Browne makes his intentions clear from the prefatory quote from Cesaire: “I’ve decided I don’t want to be called Caliban any longer” to his stated objective in the introduction: “The goal is not to explain the Caribbean to the reader. Rather it is to initiate and sustain a conversation about the tasks we Caribbeans face.”

The crisis of Caribbean (cultural) identity is just as relevant now as it was when Marti wrote the following in his definitive 1891 essay Nuestra America: “Knowing is what counts…The European university must bow to the American university…Our Greece must take priority over the Greece which is not ours. We need it more…Let the world be grafted onto our republics, but the trunk must be our own.”

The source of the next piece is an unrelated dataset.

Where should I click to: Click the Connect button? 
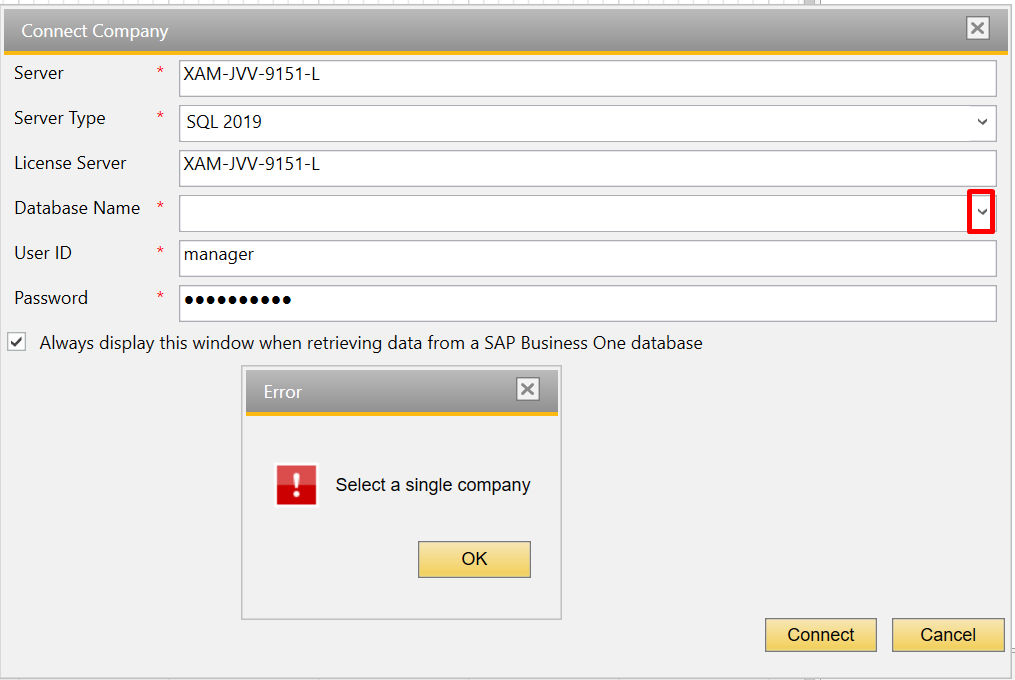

Marti was speaking from much the same position as Browne, both “exiles” in America, with the necessary distance to analyse insular (Cuba, Trinidad) concerns as integral to Caribbean concerns. Although it’s unusual for an Anglophone academic or cultural theorist to use the term “we Caribbeans,” Browne does so in much the same manner as Dominican scholar Torres-Saillant (another Syracuse professor) when writing about “Antilleans”:

“Once one…has learned to see Antilleans as speaking subjects, the next challenge…is to grasp that Antilleans themselves deserve credit as reliable interpreters of their own reality…However, we must deal with the fact that the notion of the Caribbean as a culturally underdeveloped area has thrived and still infest the minds of some literary scholars. Therein lies the widespread hesitation to use indigenous discourses and tools of instruction when seeking to explain the region’s cultural artefacts.”

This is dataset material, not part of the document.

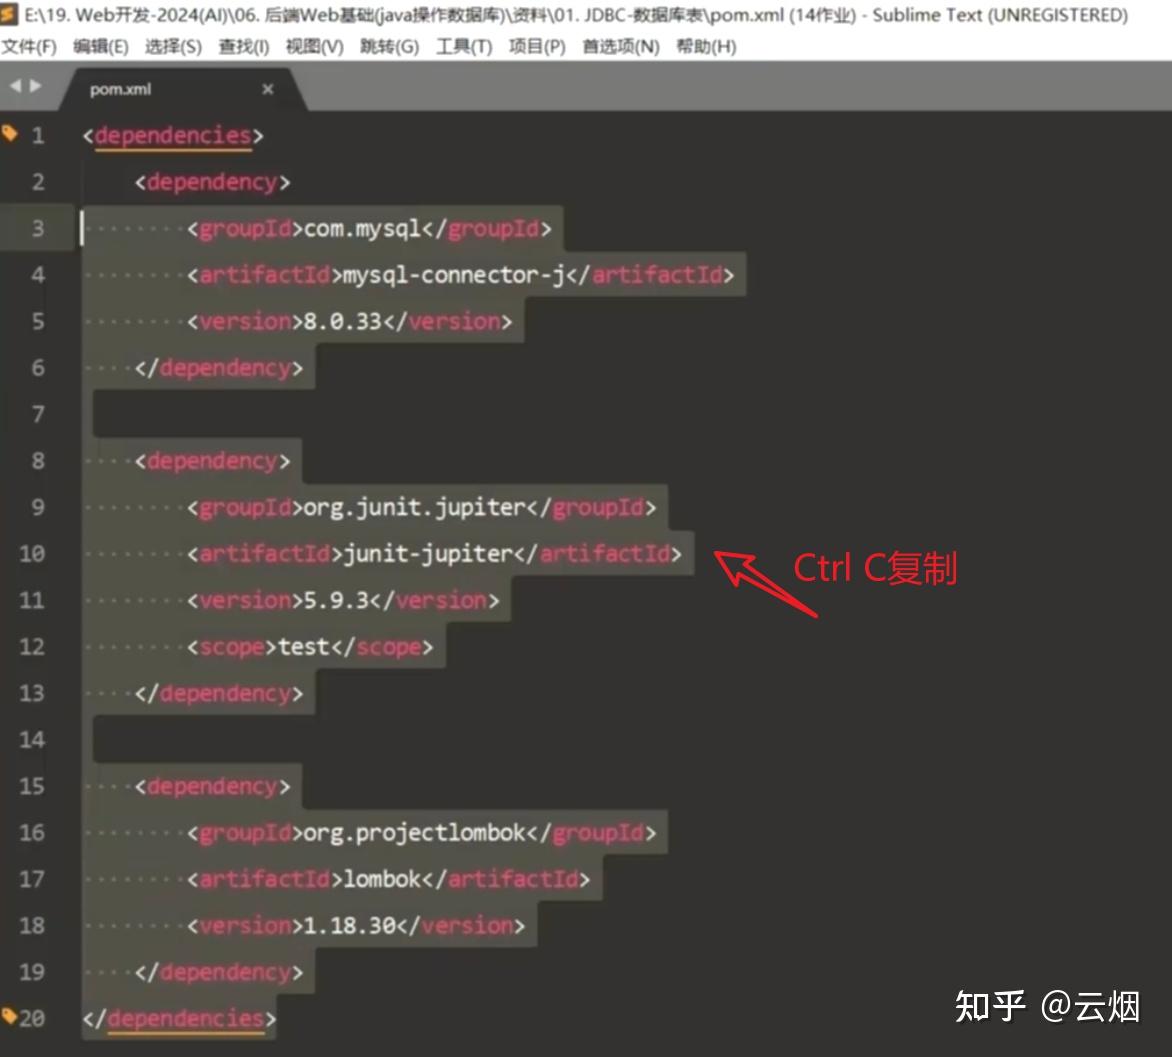Click line number 3 in the gutter
Viewport: 1172px width, 1057px height.
pyautogui.click(x=37, y=228)
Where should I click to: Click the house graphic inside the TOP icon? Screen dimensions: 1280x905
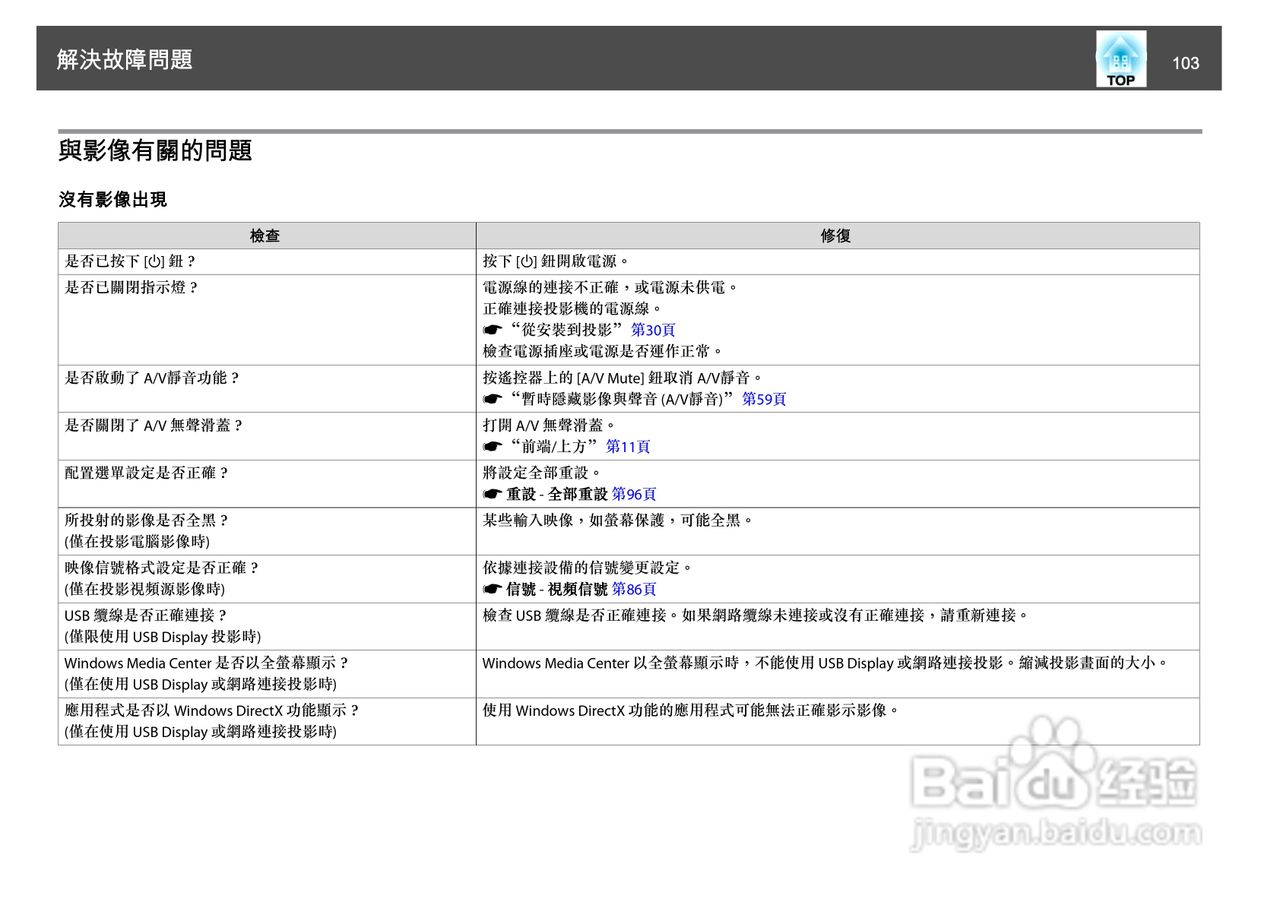pyautogui.click(x=1120, y=55)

Marti, Saillant and Browne share a common position: they all reject western/Eurocentric cultural hegemony; they refuse to be dismissed as Caliban, or to be reduced to invisibility and the silence of the postcolonial subaltern. In place of victimhood or dependence, the mimicry of Bovaryism, they all call for Caribbean agency. As Browne says: “It occurred to me that a people should want to demonstrate…that they consider themselves as worthy of recognition as any other people…to have some role in shaping their destiny as a people.”

Unsurprisingly, the postcolonial western academy has appropriated discourses of creolisation, carnival and the carnivalesque, as the seams of its canon unravelled when the Empire started writing back. It’s become fashionable to claim that under globalisation “We’re all Creoles,” or to view any aspect of Caribbean cultural production through the reductive lens of carnival or a notion of the carnivalesque which owes more to Bahktin (and his own cultural specificities) than to Minshall or the Midnight Robber.

But Browne writing from the belly of the beast, maintains a narrow focus (“a response to the absence of Caribbean issues in the field of rhetoric”) and emphatically dismisses the postmodern/ globalised festival from his theoretical framework: “…the festival is inadequate as a theoretical frame for though the festival has been identified as a key signifier of social complexity—its co-optation by corporate and middle-class cosmopolitan interests has done a great deal to undermine its rhetorical significance to a contemporary vernacular audience.”

Fortunately, he does not throw the baby out with the bathwater, another less reasonable modish response—which reduces traditional African retentions (like Canboulay) along with Carnival’s wining culture to empty or even anarchic expressions which breed the violence and lawlessness of contemporary Trinidad.

Browne insists that Caribbean rhetorical performances—across many fields—originate in resistance and survival, that the “fundamental motive of the Caribbean practitioner “is to be recogninised, seen and heard” and the range of expressions are “part of a complex system of mediated communication and collective identification with an alternate register of consciousness, which connects with ancestral knowledge—both consciously and unconsciously.”

The Mas Rhetorica Browne introduces all of us Caribbeans to is based on the “key topic in Caribbean rhetoric”—the carnivalesque: “the premier act of rhetorical (re)invention and the critical response to shifting situationalities of everyday life,” “an embedded practice of culture and the definitive method for understanding and enacting the critical aspects of Caribbean ethos.” For Browne, the carnivalesque is manifested in multiple genres: aural, oral, visual and scribal which resonates with far more meanings than a simple adjectival tag.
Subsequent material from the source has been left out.